In the AURA dose escalation/expansion study (Study 1), 201 patients with EGFR mutation-positive advanced NSCLC received TAGRISSO® 80 mg PO daily until disease progression. Tumor samples were taken from all patients after disease progression on the most recent line of therapy, for prospective confirmation of T790M positive status by central laboratory testing, before enrollment. The median age was 62 years. The primary endpoint was Objective Response Rate (ORR) and secondary endpoints included Disease Control Rate (DCR), duration of response (DoR) and Progression Free Survival (PFS). The ORR in an updated analysis at the 2015 WCLC was 61% and DCR was 92%. The ORRs were similar across all lines of therapy, ie. Second line vs third line or more. The median DoR and median PFS have not been reached.

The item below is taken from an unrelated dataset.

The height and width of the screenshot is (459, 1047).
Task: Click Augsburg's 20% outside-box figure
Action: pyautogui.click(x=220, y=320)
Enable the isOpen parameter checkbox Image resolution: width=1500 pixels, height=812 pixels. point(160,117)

In the AURA2 Phase II study, 210 patients with locally advanced or metastatic NSCLC received TAGRISSO® 80 mg PO daily until disease progression. All eligible patients progressed on a previous EGFR TKI treatment and had a mandatory tumor sample taken after disease progression on the most recent line of therapy, for confirmation of T790M positive status by central laboratory testing. The median age was 64 years. The primary endpoint was Objective Response Rate (ORR) and secondary end points included Disease Control Rate (DCR), Duration of Response (DoR), Progression Free Survival (PFS), and safety. The ORR in an updated analysis presented at the 2015 WCLC was 71%, with 2 complete responses. The stable disease rate at 6 weeks or more was 21%, for a Disease Control Rate of 92%. The median Duration of Response was 7.8 months. The median Progression Free Survival (PFS) was 8.6 months.

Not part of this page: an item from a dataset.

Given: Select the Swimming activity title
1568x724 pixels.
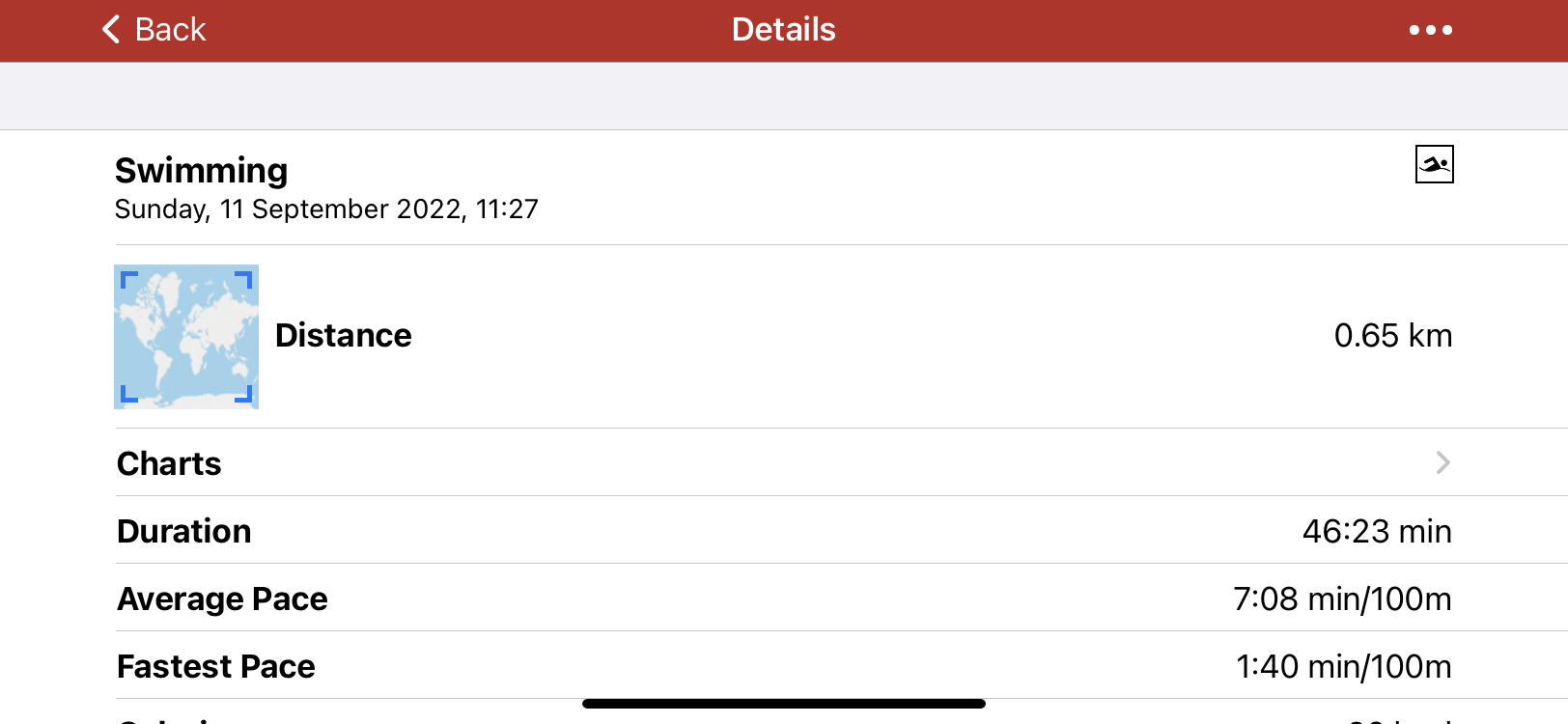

Grade 1-2 toxicities from these two trials, which included a total of 411 patients included diarrhea, rash, dry skin, nail toxicity, eye disorders, nausea, decreased appetite and constipation. From these two studies it was concluded that TAGRISSO® is a new treatment option for patients who test positive for the EGFR resistance mutation, T790M, with significant response rates noted in over 50% of the treated patients. AZD9291 in pre-treated T790M positive advanced NSCLC: AURA2 Phase II study. Mitsudomi T, Tsai C, Shepherd F, et al. Presented at: 16th World Conference on Lung Cancer; September 6-9; Denver, CO. Abstract 1406.